• _SHORT EXERCISE_
Repeat the following records line for line, without changing anything.

Element and text position data:
────────

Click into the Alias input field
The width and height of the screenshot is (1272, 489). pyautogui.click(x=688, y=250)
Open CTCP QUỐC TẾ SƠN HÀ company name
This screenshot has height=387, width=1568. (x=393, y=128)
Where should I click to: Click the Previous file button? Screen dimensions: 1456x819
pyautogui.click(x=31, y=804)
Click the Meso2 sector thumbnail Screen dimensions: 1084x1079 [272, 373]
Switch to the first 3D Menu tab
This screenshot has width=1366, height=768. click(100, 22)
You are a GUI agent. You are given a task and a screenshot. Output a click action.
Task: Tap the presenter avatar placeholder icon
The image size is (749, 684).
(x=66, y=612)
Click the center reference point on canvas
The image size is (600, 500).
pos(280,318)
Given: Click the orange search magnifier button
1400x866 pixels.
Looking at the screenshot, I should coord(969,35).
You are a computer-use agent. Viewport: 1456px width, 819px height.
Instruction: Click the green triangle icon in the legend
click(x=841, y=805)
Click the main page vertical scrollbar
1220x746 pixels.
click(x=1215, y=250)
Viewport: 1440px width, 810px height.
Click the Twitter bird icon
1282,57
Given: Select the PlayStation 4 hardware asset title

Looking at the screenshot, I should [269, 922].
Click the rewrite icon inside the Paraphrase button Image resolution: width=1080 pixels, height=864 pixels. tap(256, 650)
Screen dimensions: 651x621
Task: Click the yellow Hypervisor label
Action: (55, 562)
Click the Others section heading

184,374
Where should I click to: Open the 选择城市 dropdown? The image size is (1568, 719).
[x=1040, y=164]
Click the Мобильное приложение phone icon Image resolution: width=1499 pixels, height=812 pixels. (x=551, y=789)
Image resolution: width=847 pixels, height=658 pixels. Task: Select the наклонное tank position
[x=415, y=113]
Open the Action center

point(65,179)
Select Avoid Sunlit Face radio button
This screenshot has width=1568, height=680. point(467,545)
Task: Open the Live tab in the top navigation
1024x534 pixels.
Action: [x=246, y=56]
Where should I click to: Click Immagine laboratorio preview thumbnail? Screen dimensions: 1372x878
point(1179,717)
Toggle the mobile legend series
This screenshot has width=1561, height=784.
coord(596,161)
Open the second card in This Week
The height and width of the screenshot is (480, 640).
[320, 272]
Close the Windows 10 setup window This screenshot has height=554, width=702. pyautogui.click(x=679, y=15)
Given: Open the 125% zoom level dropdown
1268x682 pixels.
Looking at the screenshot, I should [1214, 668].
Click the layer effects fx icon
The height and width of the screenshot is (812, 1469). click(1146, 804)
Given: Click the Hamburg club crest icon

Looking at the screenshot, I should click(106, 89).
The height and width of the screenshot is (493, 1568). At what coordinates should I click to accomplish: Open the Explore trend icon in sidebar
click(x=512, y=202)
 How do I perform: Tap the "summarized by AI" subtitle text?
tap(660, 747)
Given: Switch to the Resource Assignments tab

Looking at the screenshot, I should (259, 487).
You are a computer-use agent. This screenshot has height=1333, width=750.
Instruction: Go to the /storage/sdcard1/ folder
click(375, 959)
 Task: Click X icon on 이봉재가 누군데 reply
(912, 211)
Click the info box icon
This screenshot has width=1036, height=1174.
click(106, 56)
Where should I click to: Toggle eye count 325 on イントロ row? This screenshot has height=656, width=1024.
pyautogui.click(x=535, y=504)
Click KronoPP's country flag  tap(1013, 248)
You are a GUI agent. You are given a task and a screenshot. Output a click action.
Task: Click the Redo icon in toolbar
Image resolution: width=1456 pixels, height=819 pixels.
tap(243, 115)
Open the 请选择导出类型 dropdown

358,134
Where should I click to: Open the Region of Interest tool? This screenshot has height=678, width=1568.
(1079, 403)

────────

• _EXPECTED ANSWER_
Click into the Alias input field
The width and height of the screenshot is (1272, 489). pyautogui.click(x=688, y=250)
Open CTCP QUỐC TẾ SƠN HÀ company name
This screenshot has height=387, width=1568. (x=393, y=128)
Where should I click to: Click the Previous file button? Screen dimensions: 1456x819
pyautogui.click(x=31, y=804)
Click the Meso2 sector thumbnail Screen dimensions: 1084x1079 [272, 373]
Switch to the first 3D Menu tab
This screenshot has width=1366, height=768. click(100, 22)
You are a GUI agent. You are given a task and a screenshot. Output a click action.
Task: Tap the presenter avatar placeholder icon
The image size is (749, 684).
(x=66, y=612)
Click the center reference point on canvas
The image size is (600, 500).
pos(280,318)
Given: Click the orange search magnifier button
1400x866 pixels.
Looking at the screenshot, I should coord(969,35).
You are a computer-use agent. Viewport: 1456px width, 819px height.
Instruction: Click the green triangle icon in the legend
click(x=841, y=805)
Click the main page vertical scrollbar
1220x746 pixels.
click(x=1215, y=250)
Viewport: 1440px width, 810px height.
Click the Twitter bird icon
1282,57
Given: Select the PlayStation 4 hardware asset title

Looking at the screenshot, I should [269, 922].
Click the rewrite icon inside the Paraphrase button Image resolution: width=1080 pixels, height=864 pixels. tap(256, 650)
Screen dimensions: 651x621
Task: Click the yellow Hypervisor label
Action: (55, 562)
Click the Others section heading

184,374
Where should I click to: Open the 选择城市 dropdown? The image size is (1568, 719).
[x=1040, y=164]
Click the Мобильное приложение phone icon Image resolution: width=1499 pixels, height=812 pixels. (x=551, y=789)
Image resolution: width=847 pixels, height=658 pixels. Task: Select the наклонное tank position
[x=415, y=113]
Open the Action center

point(65,179)
Select Avoid Sunlit Face radio button
This screenshot has width=1568, height=680. point(467,545)
Task: Open the Live tab in the top navigation
1024x534 pixels.
Action: [x=246, y=56]
Where should I click to: Click Immagine laboratorio preview thumbnail? Screen dimensions: 1372x878
point(1179,717)
Toggle the mobile legend series
This screenshot has width=1561, height=784.
coord(596,161)
Open the second card in This Week
The height and width of the screenshot is (480, 640).
[320, 272]
Close the Windows 10 setup window This screenshot has height=554, width=702. pyautogui.click(x=679, y=15)
Given: Open the 125% zoom level dropdown
1268x682 pixels.
Looking at the screenshot, I should [1214, 668].
Click the layer effects fx icon
The height and width of the screenshot is (812, 1469). click(1146, 804)
Given: Click the Hamburg club crest icon

Looking at the screenshot, I should click(106, 89).
The height and width of the screenshot is (493, 1568). At what coordinates should I click to accomplish: Open the Explore trend icon in sidebar
click(x=512, y=202)
 How do I perform: Tap the "summarized by AI" subtitle text?
tap(660, 747)
Given: Switch to the Resource Assignments tab

Looking at the screenshot, I should (259, 487).
You are a computer-use agent. This screenshot has height=1333, width=750.
Instruction: Go to the /storage/sdcard1/ folder
click(375, 959)
 Task: Click X icon on 이봉재가 누군데 reply
(912, 211)
Click the info box icon
This screenshot has width=1036, height=1174.
click(106, 56)
Where should I click to: Toggle eye count 325 on イントロ row? This screenshot has height=656, width=1024.
pyautogui.click(x=535, y=504)
Click KronoPP's country flag  tap(1013, 248)
You are a GUI agent. You are given a task and a screenshot. Output a click action.
Task: Click the Redo icon in toolbar
Image resolution: width=1456 pixels, height=819 pixels.
tap(243, 115)
Open the 请选择导出类型 dropdown

358,134
Where should I click to: Open the Region of Interest tool? This screenshot has height=678, width=1568.
(1079, 403)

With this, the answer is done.